The memo alleges that Steele told Ohr he was “desperate that Donald Trump not get elected and was passionate about him not being president.” The memo also alleges that intelligence officials knew of Steele's professed bias but didn't include that information in any of its applications to spy on Page.
So why is Rosenstein's name mentioned here? The memo doesn't directly make the connection, but it leaves open the possibility that Rosenstein might have known of Steele's bias.
It's a very open-ended insinuation, one that's barely there at all.
And whatever case the memo might be trying to make against Rosenstein is blunted by the memo itself. It is being criticized by legal experts, Democrats, intelligence officials and even some Republican members of Congress as inaccurate and misleading.
In fact, the memo draws such shaky lines between Rosenstein and Russia that it's worth asking whether it was drawn up for the purpose of firing Rosenstein.
Trump has talked about it before. He has tweeted his displeasure with Rosenstein's role in appointing the special counsel as far back as June.
Hours before the memo was released Friday, he tweeted again, attempting to explain that the memo should be released because it proves bias at the top of the Justice Department.
So, was this memo put together to fire Rosenstein? That's almost certainly a question that Mueller, the special counsel Rosenstein appointed, will want to answer, said white-collar lawyer Jeffrey Jacobovitz.
“Mueller would likely wonder whether this memo is pretextual in an effort to fire Rosenstein,” Jacobovitz said.
But if Trump wants to use this memo to fire Rosenstein, he would have a lot more explaining to do.
Or not. As president, Trump can fire people who work in the executive branch for whatever reason he wants. Take FBI Director James B. Comey, whom Trump fired in May because of, he said, “this Russia thing.”

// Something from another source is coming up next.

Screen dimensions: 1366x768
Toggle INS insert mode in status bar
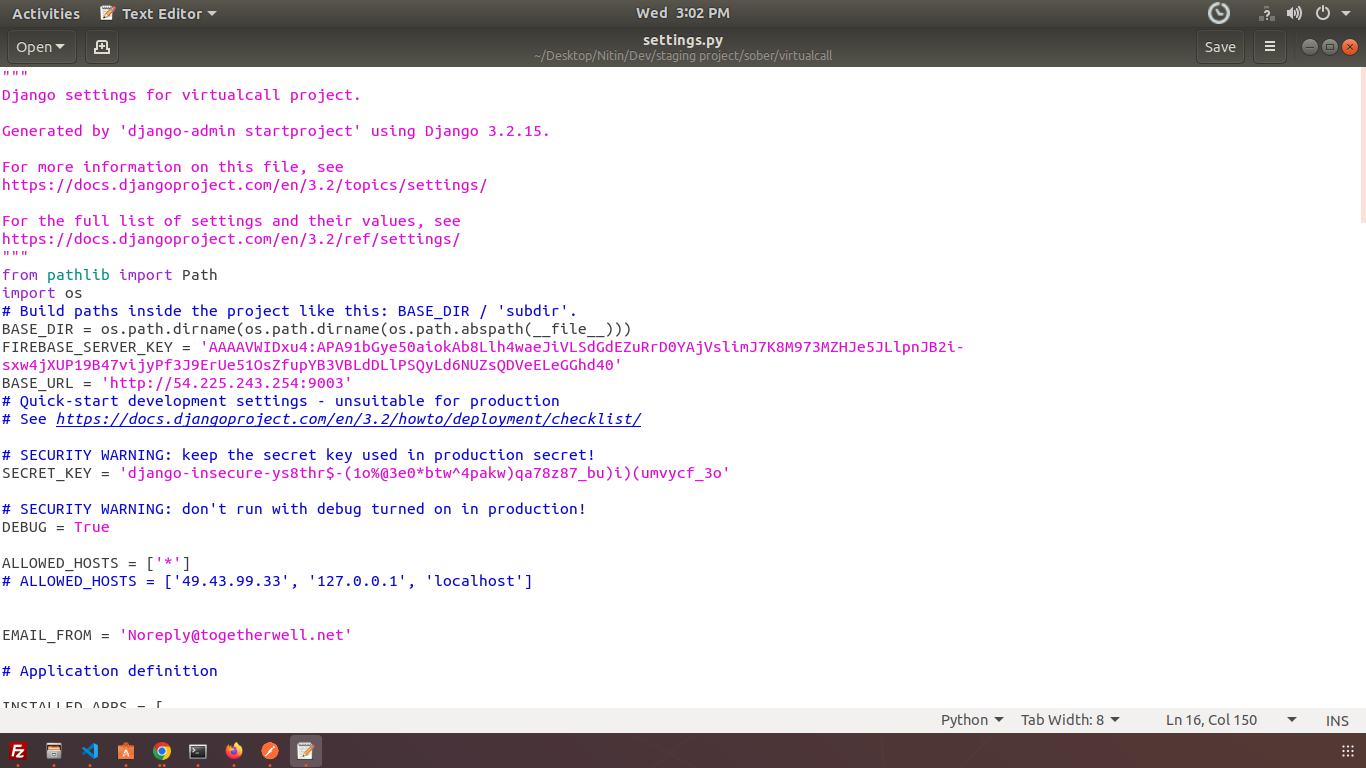coord(1337,720)
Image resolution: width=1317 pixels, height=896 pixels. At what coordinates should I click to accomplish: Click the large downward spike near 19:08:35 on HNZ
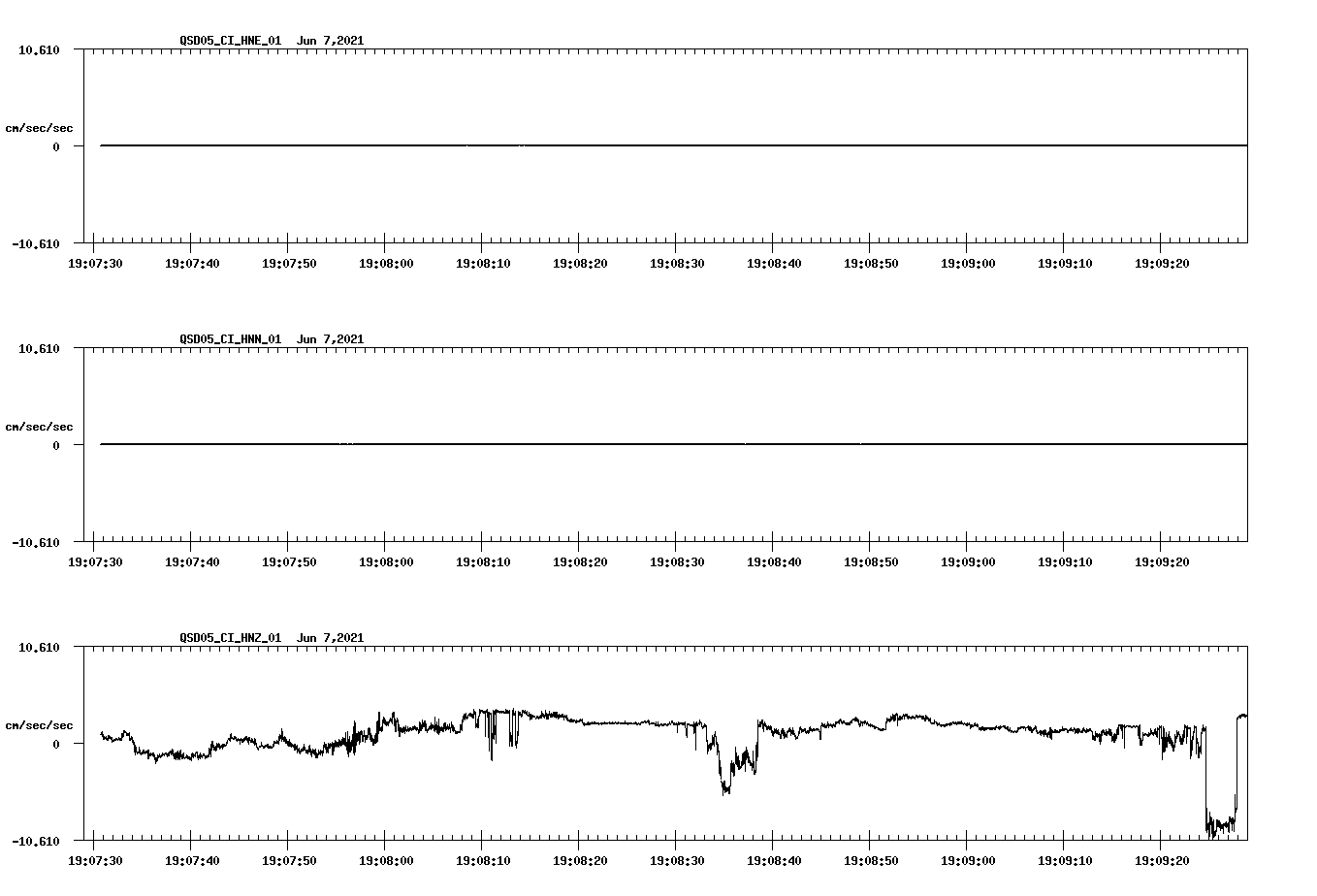pyautogui.click(x=725, y=785)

“Trump and this administration see little reason for justifying their actions,” said Carl Tobias of the University of Richmond law school. “And so any excuse, however trivial and unpersuasive, can be enough to support a substantive decision or one to dismiss a high-ranking public official.”
Trump certainly hasn't ruled it out. When reporters asked him point blank Friday in the Oval Office whether he was going to fire Rosenstein, Trump responded cryptically: “You figure that one out.”